2009 Portland GSA Annual Meeting (18-21 October 2009)

Paper No. 42
Presentation Time: 9:00 AM-6:00 PM


BRAUDY, Nicole, Department of Geology, Brooklyn College, Brooklyn, NY 11210, LANDMAN, Neil H., Division of Paleontology (Invertebrates), American Museum of Natural History, Central Park West at 79th Street, New York, NY 10024-5192, GARB, Matthew P., Department of Geology and the Doctoral Program in Earth and Environmental Sciences, Brooklyn College and CUNY Graduate Center, Brooklyn, NY 11210 and JOHNSON, Ralph O., Monmouth Amateur Paleontologist's Society, 57 Oceanport Ave, West Long Branch, NJ 07764, nbraudy@gmail.com

The Navesink Formation outcrops throughout the New Jersey Costal Plain.
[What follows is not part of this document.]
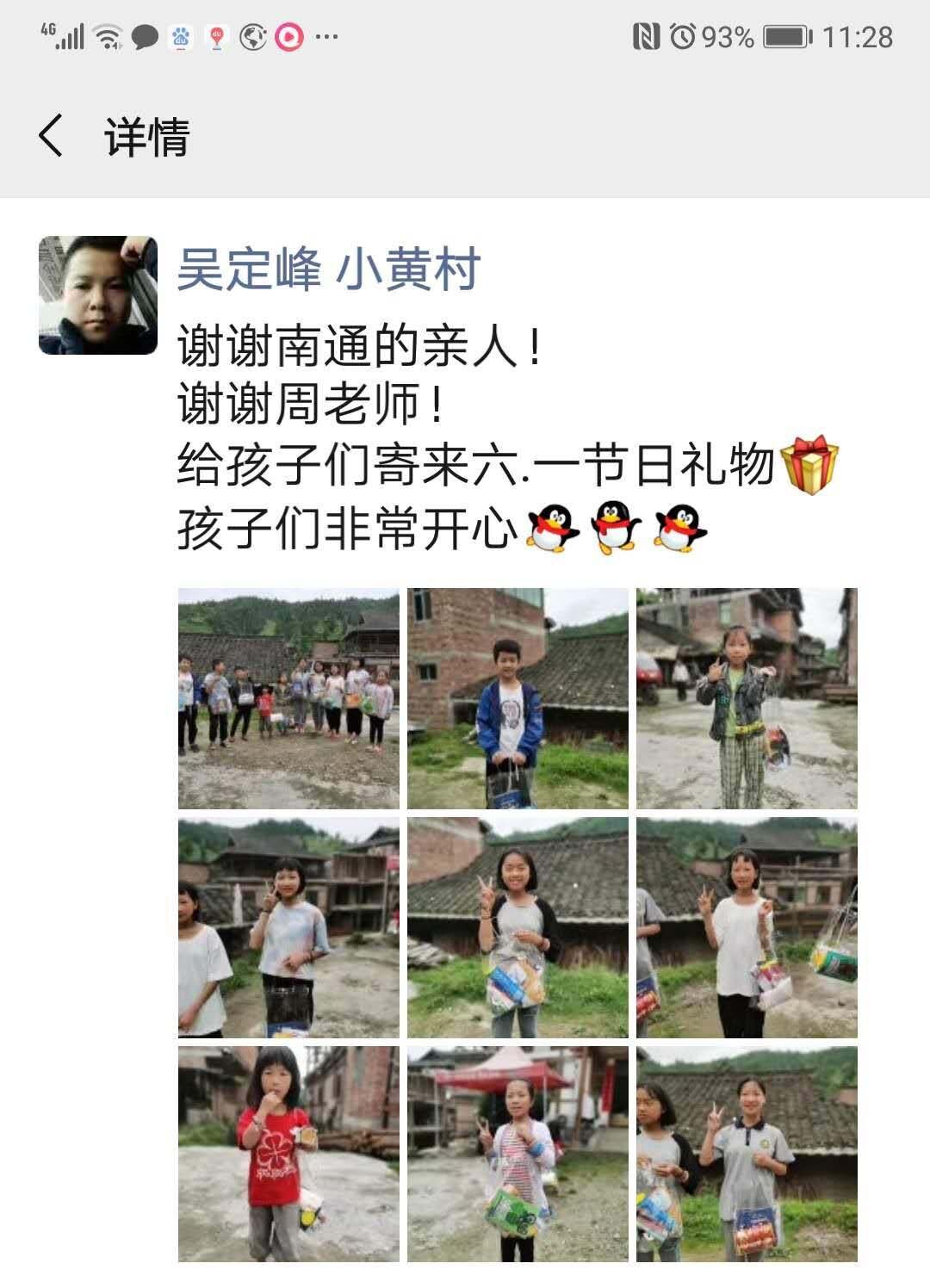View photo of boy in blue jacket
The image size is (930, 1288).
tap(518, 698)
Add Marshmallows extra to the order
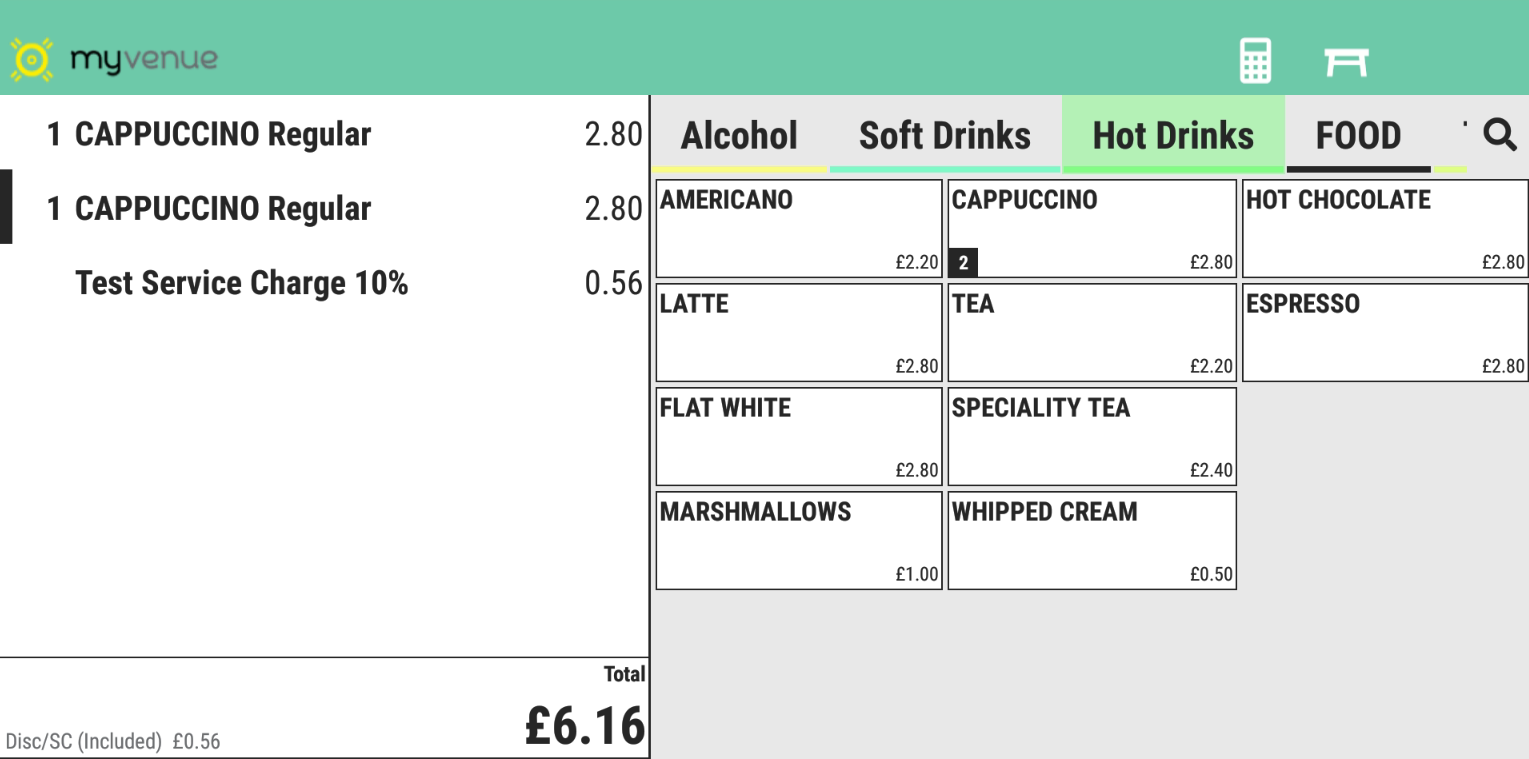This screenshot has height=759, width=1529. pyautogui.click(x=799, y=540)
It is characterized by a coarse, fossiliferous, glauconitic quartz sand at the base, which grades into a glauconitic mud and sand at the top of the sequence. This study focuses on outcrops exposed at three sites: the Rancocas River, Crosswicks Creek, and Atlantic Highlands, Monmouth County, New Jersey. The Rancocas site is new and contains a diverse fauna including Eubaculites sp.. At these localities, the basal Navesink Formation is represented as a transgressive, time-averaged lag deposit. It is possible that the Campanian-Maastrichtian boundary occurs within this lag. The lag deposit consists of faunal elements which can be grouped into various paleocommunities, each representing specific marine facies. This mixed assemblage includes species of Mytilus, Lithophaga and Spondylus as examples of a shoreline to shallow shelf, high energy environment; species of Exogyra, Pecten and Lima are part of a deep shelf, low energy environment. This may indicate a succession of paleo-communities. However, it is difficult to decipher the temporal succession within the lag deposit. The base of Navesink is time transgressive and is probably younger towards the southwest as indicated by the presence of Eubaculites sp. at the Rancocas site.